The other guy with funny hair - American Thinker https://t.co/6OM7d076vN
— Silvio Canto. Jr. (@silvio_canto) December 19, 2024
If you missed it, President Javier Milei of Argentina has been in the news lately. Let’s see what he is up to down in the land of tango and “empanadas.” (By the way, here is a great idea for Christmas. Go to an Argentina restaurant, order some beef empanadas and a glass of red wine. It’s second to none, especially at this festive season of the year, to paraphrase the two businessmen who visited Scrooge.)
Anyway, down in Buenos Aires, there are some big news for that other president with funny hair. Let’s check this from Quico Toro:
When Javier Milei was sworn-in as Argentinian president a year ago, the smart money was on a spectacular train wreck. Impulsive, thin-skinned, hyper-ideological and irresistibly drawn to every culture war controversy, no matter how dumb, Milei doesn’t immediately strike you as the kind of leader that gets results. Taking over one of the world’s most notorious economic basketcases at a time of absolute fiscal disarray, Milei’s coming doom seemed all too predictable.
A year on, the naysayers have been, if not quite silenced, then given ample time to reconsider. Argentina’s economy hasn’t imploded — that was the job of the previous administration. It did go through the deep recession the president himself had almost cherished forecasting, but it’s coming out the other side with much lower inflation, and much improved prospects for growth. Yes, poverty spiked during the adjustment, as everyone knew it would. What’s remarkable is that, even so, Milei retains popularity ratings above 50% — an amazing feat in a region where incumbency and single-digit approval ratings increasingly go hand-in-hand.
His ideas are simple. He hates regulations and invites citizens to suggest which ones he can cut:
Alongside a tax and cost-cutting spree, Javier Milei has gone on a kind of crusade against the thicket of regulatory nonsense that had colonized every bit of the Argentinian state. His economy minister launched a new mechanism to invite Argentinians to suggest useless rules to be done away with: in the first eight hours it was in operation, it received over 1,300 suggestions. The government deregulated everything from imports to labeling to apartment rentals. Its Deregulation Minister thundered at the mass of absurd regulations that meant importing, say, $30,000 dollars worth of toys required you to spend $10,000 on paperwork.
As my friend from Argentina told me on the phone, it’s about time that we got lucky. I agree because they’ve had some bad luck, or more specifically bad leadership. Milei got lucky because things had hit bottom in Argentina and the public was willing to give him a chance.
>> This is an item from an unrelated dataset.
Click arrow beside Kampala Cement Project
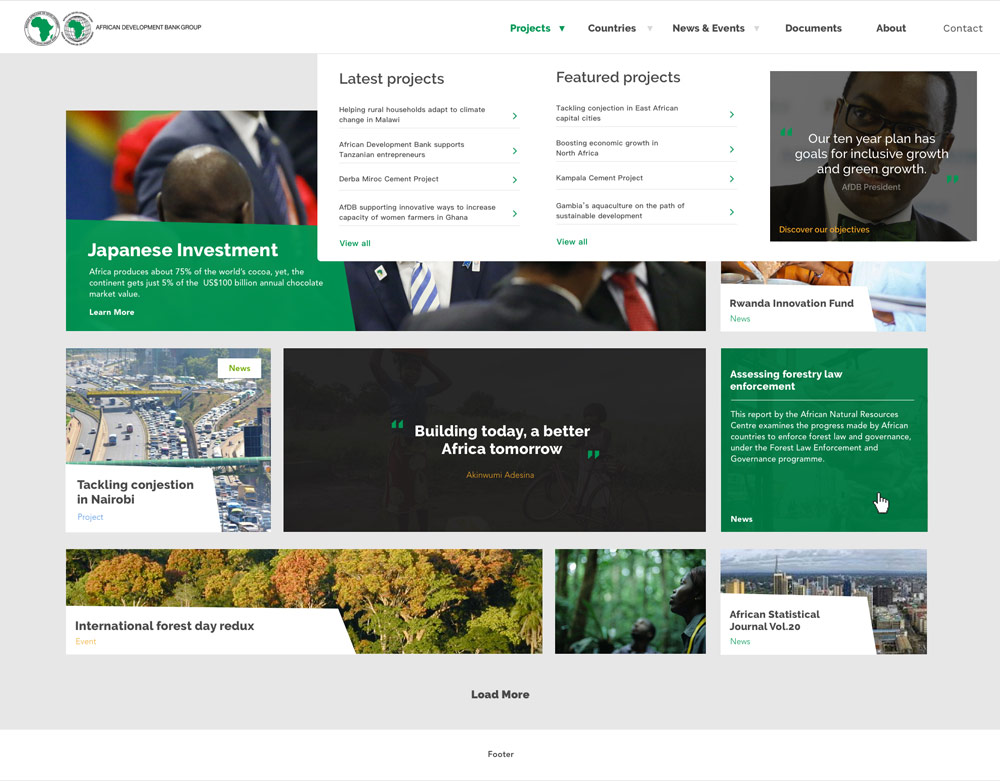[x=732, y=179]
He had no government experience but the public already had too much of politicians with lots of experience. He was full of slogans but the public trusted that this time the slogans were right.
As the author points out, Argentina was ripe for a bit of libertarian disruption. The voters had had enough, threw the dice, and so far it’s working. Of course, we don’t know if it will work a year from now, but so far people are betting on Milei making it work.